Dritter Redner: Dies ist bloß Eures Hirnes Ausgeburt; In solcher wesenlosen Schöpfung ist Der Wahnsinn sehr geübt.

Erster Redner: Die Literatur verliert auf Ö1 wöchentlich mehr als 93 Minuten bzw. im Monat 375 Minuten. Das Hörspielstudio wird aufgegeben und die Produktion mit dem Kunstradio zusammengelegt und damit das Hörspiel in seiner klassischen Form de facto abgeschafft. Weitere 125 Minuten gehen der Wissenschaft verloren.

Dritter Redner: Erlaubt mir! Hier steht das Wasser: gut; hier steht der Mensch: gut! - Wenn der Mensch zu diesem Wasser geht und sich selbst ertränkt, so bleibts dabei, er mag wollen oder nicht, daß er hingeht. Merkt Euch das! Aber wenn das Wasser zu ihm kommt und ihn ertränkt, so ertränkt er sich nicht selbst.

Erster Redner: Dieses Vorhaben ist dermaßen skandalös, dass es einem die Sprache verschlägt. Es gibt vorbehaltlos allen jenen recht, die in der Übersiedlung von Ö1 aus dem Funkhaus auf den Küniglberg das Ende von Ö1 befürchtet haben.

Zweiter Redner: Nein, nein, nein, so geht das nicht. Man muss pointiert formulieren, um auf gewisse Dinge aufmerksam zu machen.
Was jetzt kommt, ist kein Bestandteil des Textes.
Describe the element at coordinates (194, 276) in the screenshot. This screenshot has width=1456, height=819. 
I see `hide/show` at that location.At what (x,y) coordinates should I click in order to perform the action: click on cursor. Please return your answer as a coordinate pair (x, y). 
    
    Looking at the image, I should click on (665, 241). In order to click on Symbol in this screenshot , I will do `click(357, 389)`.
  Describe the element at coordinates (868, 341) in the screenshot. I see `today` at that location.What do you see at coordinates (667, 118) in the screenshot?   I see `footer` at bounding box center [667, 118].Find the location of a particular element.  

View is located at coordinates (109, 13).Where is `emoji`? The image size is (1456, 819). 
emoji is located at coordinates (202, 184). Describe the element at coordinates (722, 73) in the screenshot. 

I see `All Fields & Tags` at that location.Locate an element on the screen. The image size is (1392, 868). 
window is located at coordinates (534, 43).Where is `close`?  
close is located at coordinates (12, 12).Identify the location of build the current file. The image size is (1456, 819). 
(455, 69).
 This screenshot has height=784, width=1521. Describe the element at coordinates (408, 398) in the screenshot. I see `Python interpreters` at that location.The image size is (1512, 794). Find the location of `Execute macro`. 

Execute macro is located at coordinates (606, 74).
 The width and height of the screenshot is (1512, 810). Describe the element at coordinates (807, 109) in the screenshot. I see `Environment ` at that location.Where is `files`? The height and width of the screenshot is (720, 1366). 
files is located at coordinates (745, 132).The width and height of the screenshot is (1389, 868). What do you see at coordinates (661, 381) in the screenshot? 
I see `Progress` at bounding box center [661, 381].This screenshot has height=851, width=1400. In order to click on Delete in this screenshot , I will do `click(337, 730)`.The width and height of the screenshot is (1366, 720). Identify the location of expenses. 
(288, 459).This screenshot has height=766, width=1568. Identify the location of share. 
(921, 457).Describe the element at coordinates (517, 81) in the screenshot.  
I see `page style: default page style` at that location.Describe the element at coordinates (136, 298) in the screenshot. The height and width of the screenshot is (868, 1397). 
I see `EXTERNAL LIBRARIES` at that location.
Erster Redner: Das bedeutet: Hörspiele werden auf kürzestem Weg vom ORF nicht mehr produziert, die Literatur darf etwas länger sterben.

Chor: Entsetzen ist in meiner Seel und innerlicher Zwist.

[Darauf schob der Mann im Mond mit einem Klicken sein Fernrohr zusammen, und sie machten sich wieder auf den Weg.]

Vorhang.

Text: Manfred Horak, Gerhard Ruiss, William Shakespeare (April 2015)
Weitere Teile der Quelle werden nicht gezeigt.